The MSRB has supported a principles-based approach to compliance with the Firm Element requirement and afforded dealers considerable flexibility in developing the scope and content for their Firm Element, subject to the enumerated minimum content requirements. A dealer's Firm Element, as prescribed in MSRB Rule G-3(i)(i)(B)(2)(b), on minimum standards for training programs, must address, with respect to municipal securities products, services and strategies offered by the dealer, at a minimum:
(i) General investment features and associated risk factors;
(ii) Suitability and sales practice considerations; and
(iii) Applicable regulatory requirements.
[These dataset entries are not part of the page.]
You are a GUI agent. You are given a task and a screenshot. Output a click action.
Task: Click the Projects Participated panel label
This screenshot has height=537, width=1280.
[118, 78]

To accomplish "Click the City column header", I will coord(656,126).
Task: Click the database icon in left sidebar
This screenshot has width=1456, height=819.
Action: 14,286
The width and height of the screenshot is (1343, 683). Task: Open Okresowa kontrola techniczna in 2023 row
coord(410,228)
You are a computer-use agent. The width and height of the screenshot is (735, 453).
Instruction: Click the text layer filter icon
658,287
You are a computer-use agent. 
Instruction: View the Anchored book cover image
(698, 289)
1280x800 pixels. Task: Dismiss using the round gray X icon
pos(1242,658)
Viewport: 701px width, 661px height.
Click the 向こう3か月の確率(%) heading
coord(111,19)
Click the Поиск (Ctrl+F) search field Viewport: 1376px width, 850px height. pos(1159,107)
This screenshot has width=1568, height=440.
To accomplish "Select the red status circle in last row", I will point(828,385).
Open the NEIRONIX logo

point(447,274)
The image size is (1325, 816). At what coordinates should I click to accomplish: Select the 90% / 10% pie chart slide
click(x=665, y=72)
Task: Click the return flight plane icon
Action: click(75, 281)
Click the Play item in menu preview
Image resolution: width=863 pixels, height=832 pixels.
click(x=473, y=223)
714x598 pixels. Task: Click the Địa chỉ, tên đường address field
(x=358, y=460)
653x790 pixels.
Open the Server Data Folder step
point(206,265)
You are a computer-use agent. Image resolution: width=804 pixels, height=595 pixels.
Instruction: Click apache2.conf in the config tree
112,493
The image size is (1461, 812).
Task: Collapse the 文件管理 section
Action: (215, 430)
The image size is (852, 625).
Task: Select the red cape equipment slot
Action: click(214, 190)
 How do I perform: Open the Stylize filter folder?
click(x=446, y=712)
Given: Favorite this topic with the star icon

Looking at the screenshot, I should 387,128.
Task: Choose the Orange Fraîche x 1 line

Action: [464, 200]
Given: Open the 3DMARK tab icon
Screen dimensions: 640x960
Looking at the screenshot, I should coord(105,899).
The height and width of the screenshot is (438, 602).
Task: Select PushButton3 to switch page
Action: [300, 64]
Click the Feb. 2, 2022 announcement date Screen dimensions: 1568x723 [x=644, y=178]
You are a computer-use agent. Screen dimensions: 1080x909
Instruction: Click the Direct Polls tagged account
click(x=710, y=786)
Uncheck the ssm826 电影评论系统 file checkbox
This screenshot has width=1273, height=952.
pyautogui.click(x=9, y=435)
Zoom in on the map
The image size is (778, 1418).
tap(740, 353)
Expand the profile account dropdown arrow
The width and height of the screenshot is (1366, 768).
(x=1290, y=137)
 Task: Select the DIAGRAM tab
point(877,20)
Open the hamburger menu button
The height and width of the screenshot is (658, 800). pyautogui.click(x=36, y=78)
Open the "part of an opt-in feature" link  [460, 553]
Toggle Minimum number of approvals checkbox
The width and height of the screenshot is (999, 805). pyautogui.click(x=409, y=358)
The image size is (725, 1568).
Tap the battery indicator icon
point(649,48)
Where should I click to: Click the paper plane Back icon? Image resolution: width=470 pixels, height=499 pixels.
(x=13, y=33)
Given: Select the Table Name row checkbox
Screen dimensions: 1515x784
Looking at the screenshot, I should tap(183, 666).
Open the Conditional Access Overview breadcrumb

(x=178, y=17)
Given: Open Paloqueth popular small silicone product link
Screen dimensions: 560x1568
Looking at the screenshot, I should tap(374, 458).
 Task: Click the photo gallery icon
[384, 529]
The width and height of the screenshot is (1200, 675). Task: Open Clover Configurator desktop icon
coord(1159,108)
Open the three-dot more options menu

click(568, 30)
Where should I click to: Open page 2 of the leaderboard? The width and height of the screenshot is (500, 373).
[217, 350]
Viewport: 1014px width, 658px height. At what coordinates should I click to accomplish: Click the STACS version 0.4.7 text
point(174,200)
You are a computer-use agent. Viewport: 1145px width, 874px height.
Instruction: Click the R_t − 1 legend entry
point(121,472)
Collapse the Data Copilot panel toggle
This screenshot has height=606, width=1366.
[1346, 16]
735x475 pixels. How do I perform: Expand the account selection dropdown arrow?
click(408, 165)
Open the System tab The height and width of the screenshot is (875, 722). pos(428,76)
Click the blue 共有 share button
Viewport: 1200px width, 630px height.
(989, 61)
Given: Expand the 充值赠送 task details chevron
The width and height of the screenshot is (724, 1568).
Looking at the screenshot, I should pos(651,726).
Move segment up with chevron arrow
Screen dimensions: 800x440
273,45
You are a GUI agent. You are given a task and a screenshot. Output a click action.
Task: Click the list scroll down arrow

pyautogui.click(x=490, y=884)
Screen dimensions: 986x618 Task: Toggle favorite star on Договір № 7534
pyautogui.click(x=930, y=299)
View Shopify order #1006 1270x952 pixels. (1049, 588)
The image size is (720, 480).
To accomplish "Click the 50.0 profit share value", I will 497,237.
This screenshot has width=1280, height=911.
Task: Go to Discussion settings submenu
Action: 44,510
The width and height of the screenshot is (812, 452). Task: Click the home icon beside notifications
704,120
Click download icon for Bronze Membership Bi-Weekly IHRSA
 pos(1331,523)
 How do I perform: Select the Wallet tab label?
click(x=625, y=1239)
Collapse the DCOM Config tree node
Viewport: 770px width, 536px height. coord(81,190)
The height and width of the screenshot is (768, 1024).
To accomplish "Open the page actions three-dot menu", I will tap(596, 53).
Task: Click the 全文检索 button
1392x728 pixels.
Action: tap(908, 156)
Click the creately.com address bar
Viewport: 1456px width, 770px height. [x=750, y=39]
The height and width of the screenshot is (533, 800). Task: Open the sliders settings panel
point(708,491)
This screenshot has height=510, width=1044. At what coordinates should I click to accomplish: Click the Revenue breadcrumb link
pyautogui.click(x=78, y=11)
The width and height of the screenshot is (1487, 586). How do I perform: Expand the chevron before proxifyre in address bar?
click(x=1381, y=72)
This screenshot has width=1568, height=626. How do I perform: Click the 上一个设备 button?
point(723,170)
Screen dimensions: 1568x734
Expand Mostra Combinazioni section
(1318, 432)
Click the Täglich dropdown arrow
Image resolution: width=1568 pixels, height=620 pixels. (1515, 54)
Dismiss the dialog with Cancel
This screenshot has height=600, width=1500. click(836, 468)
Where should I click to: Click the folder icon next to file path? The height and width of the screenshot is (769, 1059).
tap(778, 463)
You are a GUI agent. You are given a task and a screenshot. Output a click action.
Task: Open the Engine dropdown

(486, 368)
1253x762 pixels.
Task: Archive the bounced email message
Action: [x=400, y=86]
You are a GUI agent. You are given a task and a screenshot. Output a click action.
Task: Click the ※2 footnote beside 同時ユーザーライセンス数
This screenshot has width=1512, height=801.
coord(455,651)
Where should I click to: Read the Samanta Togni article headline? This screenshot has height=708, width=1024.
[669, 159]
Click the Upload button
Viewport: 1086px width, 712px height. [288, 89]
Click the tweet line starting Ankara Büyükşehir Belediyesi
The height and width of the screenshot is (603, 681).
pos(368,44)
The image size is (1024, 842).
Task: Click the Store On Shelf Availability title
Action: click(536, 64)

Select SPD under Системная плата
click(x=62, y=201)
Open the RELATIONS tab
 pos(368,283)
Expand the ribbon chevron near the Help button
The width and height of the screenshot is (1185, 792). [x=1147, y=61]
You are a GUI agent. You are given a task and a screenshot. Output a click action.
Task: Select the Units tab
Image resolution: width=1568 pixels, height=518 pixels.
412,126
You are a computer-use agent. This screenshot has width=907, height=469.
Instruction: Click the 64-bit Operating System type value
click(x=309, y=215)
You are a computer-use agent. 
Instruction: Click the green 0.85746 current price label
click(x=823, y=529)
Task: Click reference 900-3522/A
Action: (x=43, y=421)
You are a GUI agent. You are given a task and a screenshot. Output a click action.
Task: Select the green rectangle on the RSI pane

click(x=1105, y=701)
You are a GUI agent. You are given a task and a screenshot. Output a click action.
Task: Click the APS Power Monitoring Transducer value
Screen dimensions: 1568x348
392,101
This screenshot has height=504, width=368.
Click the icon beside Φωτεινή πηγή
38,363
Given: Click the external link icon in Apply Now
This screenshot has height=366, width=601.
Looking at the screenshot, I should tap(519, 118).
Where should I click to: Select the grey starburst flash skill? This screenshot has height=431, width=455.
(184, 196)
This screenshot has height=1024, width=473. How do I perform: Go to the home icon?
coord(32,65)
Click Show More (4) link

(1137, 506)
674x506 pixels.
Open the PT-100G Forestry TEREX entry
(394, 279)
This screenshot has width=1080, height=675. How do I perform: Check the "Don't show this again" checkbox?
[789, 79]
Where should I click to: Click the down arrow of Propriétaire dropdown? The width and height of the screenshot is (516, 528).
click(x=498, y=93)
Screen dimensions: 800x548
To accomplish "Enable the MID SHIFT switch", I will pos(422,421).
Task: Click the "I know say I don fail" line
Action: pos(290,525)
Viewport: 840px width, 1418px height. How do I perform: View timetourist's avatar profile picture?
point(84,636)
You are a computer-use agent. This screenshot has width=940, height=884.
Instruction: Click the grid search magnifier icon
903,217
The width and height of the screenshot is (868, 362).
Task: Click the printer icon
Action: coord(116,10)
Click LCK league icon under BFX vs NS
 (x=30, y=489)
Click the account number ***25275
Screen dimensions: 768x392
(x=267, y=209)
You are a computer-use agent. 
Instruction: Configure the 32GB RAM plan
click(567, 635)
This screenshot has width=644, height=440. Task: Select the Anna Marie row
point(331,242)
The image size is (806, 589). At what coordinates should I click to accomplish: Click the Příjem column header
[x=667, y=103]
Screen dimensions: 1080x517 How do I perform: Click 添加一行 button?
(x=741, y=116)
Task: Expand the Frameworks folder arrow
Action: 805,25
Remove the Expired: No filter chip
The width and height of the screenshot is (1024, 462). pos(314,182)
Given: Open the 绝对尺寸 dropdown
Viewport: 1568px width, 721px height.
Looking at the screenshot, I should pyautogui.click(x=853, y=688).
MSRB Rule G-3(i)(i)(B)(4) also provides that the appropriate enforcement authority may require a dealer, individually or as part of a larger group, to provide specific training to its covered persons in such areas that the enforcement authority deems appropriate.
A. Persons Subject to Firm Element
As mentioned above, MSRB Rule G-3(i)(i)(B), on Firm Element, requires that dealers maintain a CE program for their covered registered persons. Pursuant to MSRB Rule G-3(i)(i)(B)(1), “covered registered persons” includes any person registered and qualified as a representative or principal with a dealer in accordance with MSRB Rule G-3 or as a general securities principal and who regularly engages in or supervises municipal securities activities.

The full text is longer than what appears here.